Though much of the curial dysfunction is evident only to locals, it impedes the Vatican’s effectiveness in ways directly relevant to Catholics and others around the world. Weigel pointed to the widespread outrage that broke out in 2009 after Pope Benedict lifted the excommunications of four traditionalist bishops in the Society of St. Pius X. The pope’s advisers had failed to warn him that one of the four, Bishop Richard Williamson, had a well-documented history of anti-Semitic statements and Holocaust denial.

In his new book, Weigel lays out recommendations for restructuring the curia to make it more representative of the faith and more effective in advancing the church’s mission. Among other measures, he suggests splitting the Secretariat of State into two bodies, responsible for internal affairs and external diplomatic relations respectively; and reducing the number of Vatican offices that issue public statements, to reduce the possibility of confusion over the pope’s views or church teaching.

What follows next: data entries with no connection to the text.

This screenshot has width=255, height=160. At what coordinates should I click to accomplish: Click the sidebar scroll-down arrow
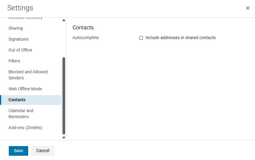click(64, 138)
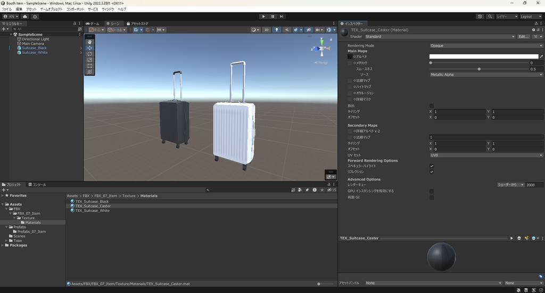Click the shader Edit... button
Viewport: 545px width, 293px height.
coord(523,37)
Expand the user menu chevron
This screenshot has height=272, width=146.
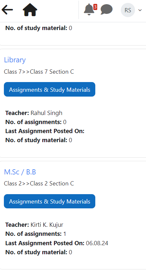tap(140, 10)
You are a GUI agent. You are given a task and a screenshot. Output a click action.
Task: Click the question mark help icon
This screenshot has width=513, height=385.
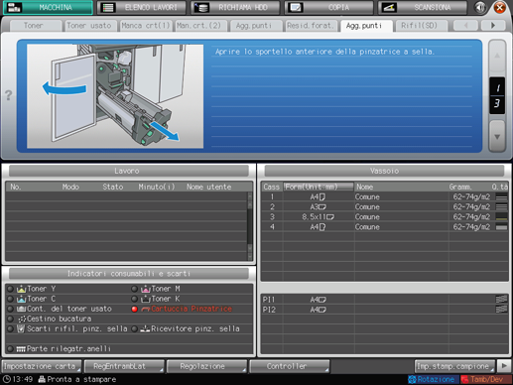point(9,95)
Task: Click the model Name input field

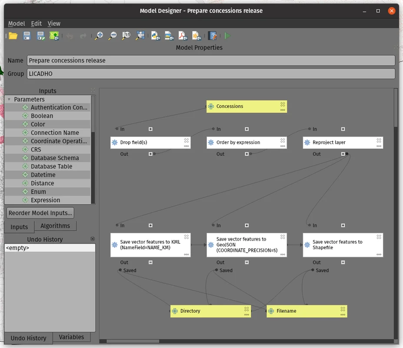Action: click(211, 60)
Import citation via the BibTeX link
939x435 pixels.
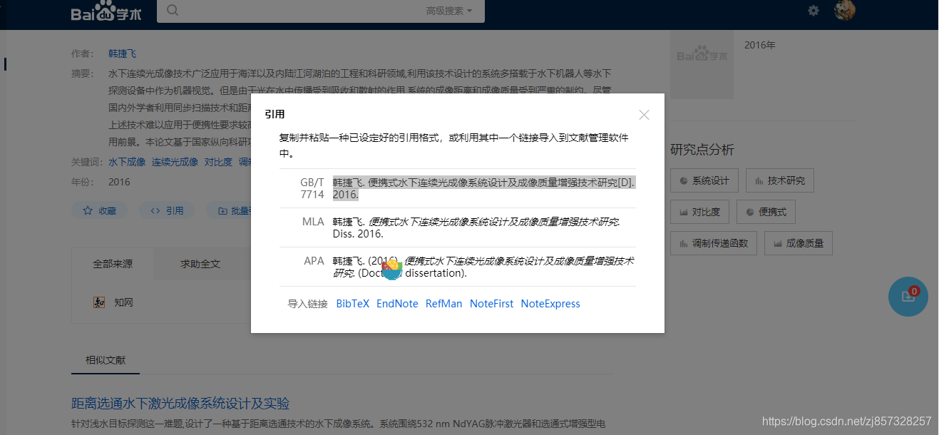pos(352,303)
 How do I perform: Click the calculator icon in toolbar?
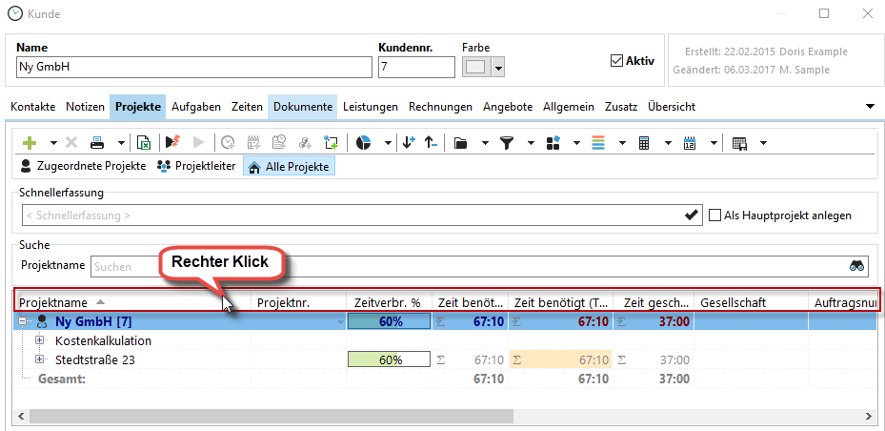click(x=644, y=143)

Such an overhaul is not something that the next pope can or should personally focus on, Weigel said: “It’s not the job of the pope to move slots around on an organization chart, but he needs to hire somebody, he needs to have a secretary of state, a chief of staff … who can take this on and will have his authority and his backing to do this properly.”

Even more necessary than technical changes in administration, Weigel said, is a “change of curial culture and cast of mind.”

While emphasizing that a “lot of good people work there who are dedicated to the church, who think of their service not in careerist terms but as real service to the church,” Weigel said that such people are under-represented at the highest levels.

“The Roman Curia exists to give effect to the will of the bishop of Rome; that’s the only reason it exists,” he said. “The curia should not be someplace to which you come to advance an ecclesiastical career. It’s a place to which you should come to advance the mission of the church, the evangelical mission of the church.

“That requires, as far as is humanly possible, an attempt to bring people here to Rome who, in fact, in some respects don’t want to be here,” Weigel said, suggesting that the ideal Vatican officials are those who regard their time in Rome as a “sacrifice for the good of the larger church” and who “fully intend to go back to their local churches when their service here has ended.”